Situé à l’extrême sud-est de l’Iran, et à seulement une centaine de kilomètres de la frontière pakistanaise, Chabahar est le seul port iranien échappant aux sanctions économiques rétablies unilatéralement par Washington en 2018. C’est aussi le plus grand port de la côte sud de l’Iran en dehors du Golfe.
En bordure de l’océan Indien, Chabahar s’est vu octroyer une dispense lui permettant d’échapper aux sanctions. Pour le département d’Etat, ce régime spécial est justifié par la nécessité de soutenir « l’assistance à la reconstruction de l’Afghanistan et le développement économique de ce pays ».
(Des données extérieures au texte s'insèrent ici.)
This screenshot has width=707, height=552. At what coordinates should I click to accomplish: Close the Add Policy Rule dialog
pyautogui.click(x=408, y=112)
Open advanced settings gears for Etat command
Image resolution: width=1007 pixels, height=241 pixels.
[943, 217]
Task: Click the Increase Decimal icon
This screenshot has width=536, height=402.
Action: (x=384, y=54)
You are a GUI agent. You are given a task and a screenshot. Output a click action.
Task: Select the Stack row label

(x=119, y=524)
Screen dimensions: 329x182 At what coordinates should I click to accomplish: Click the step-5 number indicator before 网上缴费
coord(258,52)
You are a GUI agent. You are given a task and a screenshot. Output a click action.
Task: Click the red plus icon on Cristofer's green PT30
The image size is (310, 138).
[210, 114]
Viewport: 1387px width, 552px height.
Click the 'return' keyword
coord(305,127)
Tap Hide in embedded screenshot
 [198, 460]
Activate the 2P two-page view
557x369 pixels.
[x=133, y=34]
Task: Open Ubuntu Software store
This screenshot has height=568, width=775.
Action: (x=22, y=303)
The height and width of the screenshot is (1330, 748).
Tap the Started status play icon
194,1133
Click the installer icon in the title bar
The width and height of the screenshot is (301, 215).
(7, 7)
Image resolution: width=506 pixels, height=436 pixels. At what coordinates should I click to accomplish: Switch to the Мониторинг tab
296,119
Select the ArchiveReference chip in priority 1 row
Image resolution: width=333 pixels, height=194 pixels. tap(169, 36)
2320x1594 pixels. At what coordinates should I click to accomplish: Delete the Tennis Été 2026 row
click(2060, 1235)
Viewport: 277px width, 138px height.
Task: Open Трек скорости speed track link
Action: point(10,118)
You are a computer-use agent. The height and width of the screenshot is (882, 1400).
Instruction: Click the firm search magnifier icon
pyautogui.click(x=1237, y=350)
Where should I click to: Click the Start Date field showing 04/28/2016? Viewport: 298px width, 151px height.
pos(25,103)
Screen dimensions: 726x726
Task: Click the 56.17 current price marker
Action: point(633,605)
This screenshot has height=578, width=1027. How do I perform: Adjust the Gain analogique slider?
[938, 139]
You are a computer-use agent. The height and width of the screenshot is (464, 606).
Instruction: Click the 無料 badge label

Selon des sources officielles, Téhéran a investi un milliard de dollars dans le développement du port Chahid-Béhechti de Chabahar.
Les autorités espèrent en faire une place tournante qui désenclaverait l’Afghanistan et permettrait à l’Inde de commercer avec ce pays en contournant le Pakistan, son voisin et rival.
Les ambitions de la République islamique ne s’arrêtent pas là : à terme, l’idée est de créer une nouvelle route commerciale en reliant Chabahar à l’Asie centrale par le rail. Ce projet de voie ferrée a été baptisé « couloir Nord-Sud ».
« Nous continuerons de développer ce port […] Le réseau ferroviaire, le réseau routier et l’aéroport sont tous en train d’évoluer pour permettre la mise en oeuvre du couloir Nord-Sud, qui est d’une importance stratégique pour nous », a déclaré à l’AFP le ministre du Transport et du Développement iranien, Mohammad Eslami.
La première phase du projet d’agrandissement du port, coincé entre océan et désert, a déjà permis de gagner plus de 200 hectares de terrain sur la mer, et 17,5 millions de mètres cubes ont été dragués pour créer un tirant d’eau de 16,5 mètres, selon les données officielles.
Mais bien que les nouvelles installations soient opérationnelles depuis décembre 2017, l’activité tarde à décoller.
Les quelque 130 navires de plus de 1.000 tonnes ayant accosté entre le 21 mars 2018 et le 20 février 2011, ont chargé et déchargé un total cumulé de 2,1 million de tonnes de marchandises, selon les dernières données officielles, loin des 8,5 millions de tonnes correspondant à la capacité annuelle du port. Et seuls 20 bateaux ont fait escale dans la nouvelle partie du port.
– Prise de risque –
Les autorités affichent néanmoins leur optimisme. Au cours des 11 premiers mois de l’année iranienne 1397 (commencée le 21 mars 2018), le volume des marchandises chargées ou déchargées au port a augmenté de « 56% […] par rapport à l’année précédente ».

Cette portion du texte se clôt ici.